At Google, he developed Mondrian, a web-based code review system written in Python and used within the company. He named the software after the Dutch painter Piet Mondrian. He named Rietveld, another related software project, after Gerrit Rietveld, a Dutch designer. On 7 December 2012, Van Rossum left Google.

=== Dropbox ===
In January 2013, Van Rossum started working at the cloud file storage company Dropbox.

In October 2019, Van Rossum left Dropbox and officially retired.

=== Microsoft ===
On 12 November 2020, Van Rossum announced that he was coming out of retirement to join the Developer Division at Microsoft. He held the title of Distinguished Engineer at Microsoft in the Developer Division, then later in the Office of the CTO. He retired from Microsoft in May 2026.

== Python ==

In December 1989, Van Rossum had been looking for a hobby' programming project that would keep [him] occupied during the week around Christmas" as his office was closed when he decided to write an interpreter for a "new scripting language [he] had been thinking about lately: a descendant of ABC that would appeal to Unix/C hackers". He chose the name Python for his programming language not because of the snake type but the comedy series Monty Python's Flying Circus.

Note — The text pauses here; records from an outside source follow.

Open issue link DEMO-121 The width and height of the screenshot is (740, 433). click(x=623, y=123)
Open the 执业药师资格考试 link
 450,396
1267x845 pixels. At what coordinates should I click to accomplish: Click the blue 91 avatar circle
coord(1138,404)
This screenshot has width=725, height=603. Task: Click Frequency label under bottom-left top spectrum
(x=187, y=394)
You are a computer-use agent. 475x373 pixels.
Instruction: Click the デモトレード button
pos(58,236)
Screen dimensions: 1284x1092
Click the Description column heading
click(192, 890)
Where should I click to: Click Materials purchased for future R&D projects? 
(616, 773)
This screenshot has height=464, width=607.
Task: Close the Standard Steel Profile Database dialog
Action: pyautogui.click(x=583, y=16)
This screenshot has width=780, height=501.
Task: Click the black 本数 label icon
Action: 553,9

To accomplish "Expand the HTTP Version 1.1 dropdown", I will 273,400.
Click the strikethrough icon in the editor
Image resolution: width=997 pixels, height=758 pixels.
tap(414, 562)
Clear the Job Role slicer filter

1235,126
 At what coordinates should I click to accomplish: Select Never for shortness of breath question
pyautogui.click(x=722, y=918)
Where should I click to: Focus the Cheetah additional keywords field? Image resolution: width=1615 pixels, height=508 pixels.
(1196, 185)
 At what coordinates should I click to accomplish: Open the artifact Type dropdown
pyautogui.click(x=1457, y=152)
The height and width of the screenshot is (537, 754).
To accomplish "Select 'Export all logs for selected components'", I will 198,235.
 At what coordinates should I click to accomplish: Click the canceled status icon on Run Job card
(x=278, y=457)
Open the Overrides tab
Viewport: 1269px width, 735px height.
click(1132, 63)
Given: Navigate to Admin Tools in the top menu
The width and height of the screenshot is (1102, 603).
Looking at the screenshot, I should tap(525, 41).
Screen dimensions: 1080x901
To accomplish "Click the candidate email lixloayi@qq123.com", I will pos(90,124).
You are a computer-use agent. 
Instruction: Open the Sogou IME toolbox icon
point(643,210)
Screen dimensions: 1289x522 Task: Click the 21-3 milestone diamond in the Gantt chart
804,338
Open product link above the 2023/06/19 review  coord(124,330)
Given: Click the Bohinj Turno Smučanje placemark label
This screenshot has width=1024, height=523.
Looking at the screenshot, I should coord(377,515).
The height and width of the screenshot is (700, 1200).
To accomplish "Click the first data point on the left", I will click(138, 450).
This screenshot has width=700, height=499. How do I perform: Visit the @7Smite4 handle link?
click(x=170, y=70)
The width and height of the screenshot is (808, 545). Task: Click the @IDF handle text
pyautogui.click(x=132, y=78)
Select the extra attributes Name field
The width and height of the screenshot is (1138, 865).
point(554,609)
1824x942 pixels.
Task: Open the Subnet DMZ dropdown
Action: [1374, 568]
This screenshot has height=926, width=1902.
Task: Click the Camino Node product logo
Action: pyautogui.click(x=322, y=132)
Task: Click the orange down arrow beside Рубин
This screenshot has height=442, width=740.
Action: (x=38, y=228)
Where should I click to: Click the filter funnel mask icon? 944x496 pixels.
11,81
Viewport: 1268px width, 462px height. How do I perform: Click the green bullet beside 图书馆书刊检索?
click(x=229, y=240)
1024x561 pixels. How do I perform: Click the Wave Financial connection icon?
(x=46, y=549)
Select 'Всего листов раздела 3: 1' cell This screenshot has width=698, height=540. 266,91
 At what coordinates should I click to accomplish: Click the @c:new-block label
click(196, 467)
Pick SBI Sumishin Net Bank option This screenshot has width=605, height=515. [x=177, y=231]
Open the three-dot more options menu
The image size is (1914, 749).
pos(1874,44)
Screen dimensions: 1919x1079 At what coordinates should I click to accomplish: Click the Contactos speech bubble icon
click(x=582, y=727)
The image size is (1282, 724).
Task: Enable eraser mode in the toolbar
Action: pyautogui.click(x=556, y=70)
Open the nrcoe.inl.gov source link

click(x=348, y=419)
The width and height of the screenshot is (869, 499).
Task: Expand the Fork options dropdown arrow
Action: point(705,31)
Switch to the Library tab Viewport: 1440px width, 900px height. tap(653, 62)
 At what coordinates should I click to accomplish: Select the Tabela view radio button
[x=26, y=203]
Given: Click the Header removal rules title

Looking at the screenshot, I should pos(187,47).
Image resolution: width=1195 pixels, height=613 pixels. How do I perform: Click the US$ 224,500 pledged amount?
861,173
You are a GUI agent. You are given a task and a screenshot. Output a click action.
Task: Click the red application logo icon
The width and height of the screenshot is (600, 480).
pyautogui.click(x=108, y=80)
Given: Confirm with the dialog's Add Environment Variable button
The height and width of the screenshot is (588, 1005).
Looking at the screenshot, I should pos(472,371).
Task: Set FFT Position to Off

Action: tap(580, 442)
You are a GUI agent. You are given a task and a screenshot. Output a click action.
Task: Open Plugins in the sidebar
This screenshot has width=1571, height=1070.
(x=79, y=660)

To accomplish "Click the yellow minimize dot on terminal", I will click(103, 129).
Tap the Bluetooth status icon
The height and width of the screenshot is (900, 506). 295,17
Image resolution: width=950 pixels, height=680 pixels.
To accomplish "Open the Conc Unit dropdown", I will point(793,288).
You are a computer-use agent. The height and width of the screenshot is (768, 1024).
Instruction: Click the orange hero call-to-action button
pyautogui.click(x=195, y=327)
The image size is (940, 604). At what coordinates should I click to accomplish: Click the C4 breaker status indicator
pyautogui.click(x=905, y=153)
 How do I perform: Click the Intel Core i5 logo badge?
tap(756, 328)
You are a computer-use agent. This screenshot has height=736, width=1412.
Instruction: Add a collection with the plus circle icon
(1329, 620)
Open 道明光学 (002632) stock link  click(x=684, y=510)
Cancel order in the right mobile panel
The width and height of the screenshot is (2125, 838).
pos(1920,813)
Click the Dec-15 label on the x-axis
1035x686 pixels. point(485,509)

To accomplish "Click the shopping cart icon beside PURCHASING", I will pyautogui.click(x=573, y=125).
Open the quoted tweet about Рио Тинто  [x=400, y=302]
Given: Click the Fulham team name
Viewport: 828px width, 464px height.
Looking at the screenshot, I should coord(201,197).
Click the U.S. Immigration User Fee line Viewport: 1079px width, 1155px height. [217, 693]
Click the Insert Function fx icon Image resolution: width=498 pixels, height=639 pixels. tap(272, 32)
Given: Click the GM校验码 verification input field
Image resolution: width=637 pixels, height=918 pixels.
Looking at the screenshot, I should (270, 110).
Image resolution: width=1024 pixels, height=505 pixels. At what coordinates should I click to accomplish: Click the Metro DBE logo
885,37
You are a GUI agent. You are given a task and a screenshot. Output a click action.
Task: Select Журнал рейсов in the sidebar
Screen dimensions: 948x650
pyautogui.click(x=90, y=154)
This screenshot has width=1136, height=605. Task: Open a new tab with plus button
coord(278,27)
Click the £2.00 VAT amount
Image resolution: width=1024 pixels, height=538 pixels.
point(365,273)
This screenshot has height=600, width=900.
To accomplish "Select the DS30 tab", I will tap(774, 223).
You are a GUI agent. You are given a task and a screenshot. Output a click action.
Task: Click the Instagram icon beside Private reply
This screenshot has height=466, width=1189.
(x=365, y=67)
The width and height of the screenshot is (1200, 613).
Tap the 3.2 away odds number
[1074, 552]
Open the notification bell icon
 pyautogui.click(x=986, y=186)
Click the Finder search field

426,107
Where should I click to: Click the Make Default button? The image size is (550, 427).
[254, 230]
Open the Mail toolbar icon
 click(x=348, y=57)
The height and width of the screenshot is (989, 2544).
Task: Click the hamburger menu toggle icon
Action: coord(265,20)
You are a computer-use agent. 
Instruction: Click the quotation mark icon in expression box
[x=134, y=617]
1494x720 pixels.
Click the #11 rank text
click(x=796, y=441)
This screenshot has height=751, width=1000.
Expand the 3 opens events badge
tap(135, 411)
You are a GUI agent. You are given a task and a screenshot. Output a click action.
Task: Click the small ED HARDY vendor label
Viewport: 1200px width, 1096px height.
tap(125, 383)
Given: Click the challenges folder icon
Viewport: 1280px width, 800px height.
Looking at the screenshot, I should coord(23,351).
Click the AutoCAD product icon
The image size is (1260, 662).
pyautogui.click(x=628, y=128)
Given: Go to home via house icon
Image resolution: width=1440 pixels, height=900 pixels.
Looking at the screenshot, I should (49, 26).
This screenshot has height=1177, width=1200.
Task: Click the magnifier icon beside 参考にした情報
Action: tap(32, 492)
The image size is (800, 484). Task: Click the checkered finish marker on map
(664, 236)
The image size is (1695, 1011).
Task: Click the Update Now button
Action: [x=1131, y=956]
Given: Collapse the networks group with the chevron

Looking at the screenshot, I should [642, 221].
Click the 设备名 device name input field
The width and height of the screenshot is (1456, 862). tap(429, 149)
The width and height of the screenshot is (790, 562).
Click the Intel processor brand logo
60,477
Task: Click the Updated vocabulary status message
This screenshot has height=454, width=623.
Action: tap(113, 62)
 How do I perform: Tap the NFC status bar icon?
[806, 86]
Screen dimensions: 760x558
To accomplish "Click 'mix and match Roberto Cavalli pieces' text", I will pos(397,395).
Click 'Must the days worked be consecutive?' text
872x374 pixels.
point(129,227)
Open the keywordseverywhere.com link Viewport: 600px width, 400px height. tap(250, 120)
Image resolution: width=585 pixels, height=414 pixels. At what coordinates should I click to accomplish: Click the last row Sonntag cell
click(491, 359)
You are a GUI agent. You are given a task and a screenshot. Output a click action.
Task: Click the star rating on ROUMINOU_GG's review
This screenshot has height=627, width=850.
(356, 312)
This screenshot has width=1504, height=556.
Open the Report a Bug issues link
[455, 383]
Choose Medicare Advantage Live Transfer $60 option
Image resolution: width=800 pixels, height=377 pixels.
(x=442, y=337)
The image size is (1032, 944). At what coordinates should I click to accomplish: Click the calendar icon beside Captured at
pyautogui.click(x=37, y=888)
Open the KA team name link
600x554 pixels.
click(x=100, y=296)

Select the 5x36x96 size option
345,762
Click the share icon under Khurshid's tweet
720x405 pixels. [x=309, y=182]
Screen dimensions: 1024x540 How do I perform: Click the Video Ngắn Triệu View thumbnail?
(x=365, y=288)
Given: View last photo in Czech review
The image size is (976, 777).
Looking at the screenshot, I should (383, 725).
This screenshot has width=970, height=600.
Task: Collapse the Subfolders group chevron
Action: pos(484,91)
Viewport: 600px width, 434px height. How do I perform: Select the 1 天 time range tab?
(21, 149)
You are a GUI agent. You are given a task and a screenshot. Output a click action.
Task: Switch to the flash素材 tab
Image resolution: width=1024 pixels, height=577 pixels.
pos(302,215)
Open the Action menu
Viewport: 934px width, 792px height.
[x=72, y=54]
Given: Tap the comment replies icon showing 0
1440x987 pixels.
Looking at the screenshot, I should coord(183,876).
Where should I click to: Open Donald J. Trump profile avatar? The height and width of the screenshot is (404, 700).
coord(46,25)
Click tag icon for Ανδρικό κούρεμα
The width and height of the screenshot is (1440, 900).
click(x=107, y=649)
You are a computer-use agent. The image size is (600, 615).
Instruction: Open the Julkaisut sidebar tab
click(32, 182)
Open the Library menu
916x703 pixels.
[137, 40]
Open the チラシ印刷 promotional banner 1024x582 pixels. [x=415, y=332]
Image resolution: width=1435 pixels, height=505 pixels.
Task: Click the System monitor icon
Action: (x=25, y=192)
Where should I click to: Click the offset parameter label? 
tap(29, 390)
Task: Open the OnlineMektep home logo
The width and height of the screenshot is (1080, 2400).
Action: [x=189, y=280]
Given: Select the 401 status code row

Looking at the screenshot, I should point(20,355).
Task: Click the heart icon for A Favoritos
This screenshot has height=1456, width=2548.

He has explained that Python's predecessor, ABC, was inspired by SETL, noting that ABC co-developer Lambert Meertens had "spent a year with the SETL group at NYU before coming up with the final ABC design".

On 12 July 2018, Van Rossum announced that he would be stepping down from the position of benevolent dictator for life of the Python programming language.

== "Computer Programming for Everybody" proposal ==
In 1999, Van Rossum submitted a funding proposal to the Defense Advanced Research Projects Agency (DARPA) called "Computer Programming for Everybody", in which he further defined his goals for Python:
- An easy and intuitive language just as powerful as major competitors
- Open source, so anyone can contribute to its development
- Code that is as understandable as plain English
- Suitability for everyday tasks, allowing for short development times

In 2019, Python became the second most popular language on GitHub, the largest source code management website on the internet, after JavaScript. In 2024 Python became the most used language on GitHub, overtaking JavaScript after a 10-year run as the most used language. According to a programming language popularity survey it is consistently among the top 10 most mentioned languages in job postings. Furthermore, Python has been among the 10 most popular programming languages every year since 2004 according to the TIOBE Programming Community Index and got the number one spot on the index in October 2021.

== Awards ==
- In 1999, Von Rossum along with Donald Becker received the Dr. Dobb's Journal Excellence in Programming Award
- At the 2009 FOSDEM conference in Brussels, Van Rossum received the 2001 Award for the Advancement of Free Software from the Free Software Foundation (FSF) for his work on Python.
- In May 2003, he received a NLUUG Award.
- In 2006, he was recognized as an ACM Distinguished Engineer.
- in 2007, he was awarded the USENIX STUG Award.
- In 2018, he was made a Fellow of the Computer History museum.
- In 2019, he was awarded the honorary title of Dijkstra Fellow by CWI.
- In 2023, he was awarded the C&C Prize by NEC Corporation for developing the Python programming language.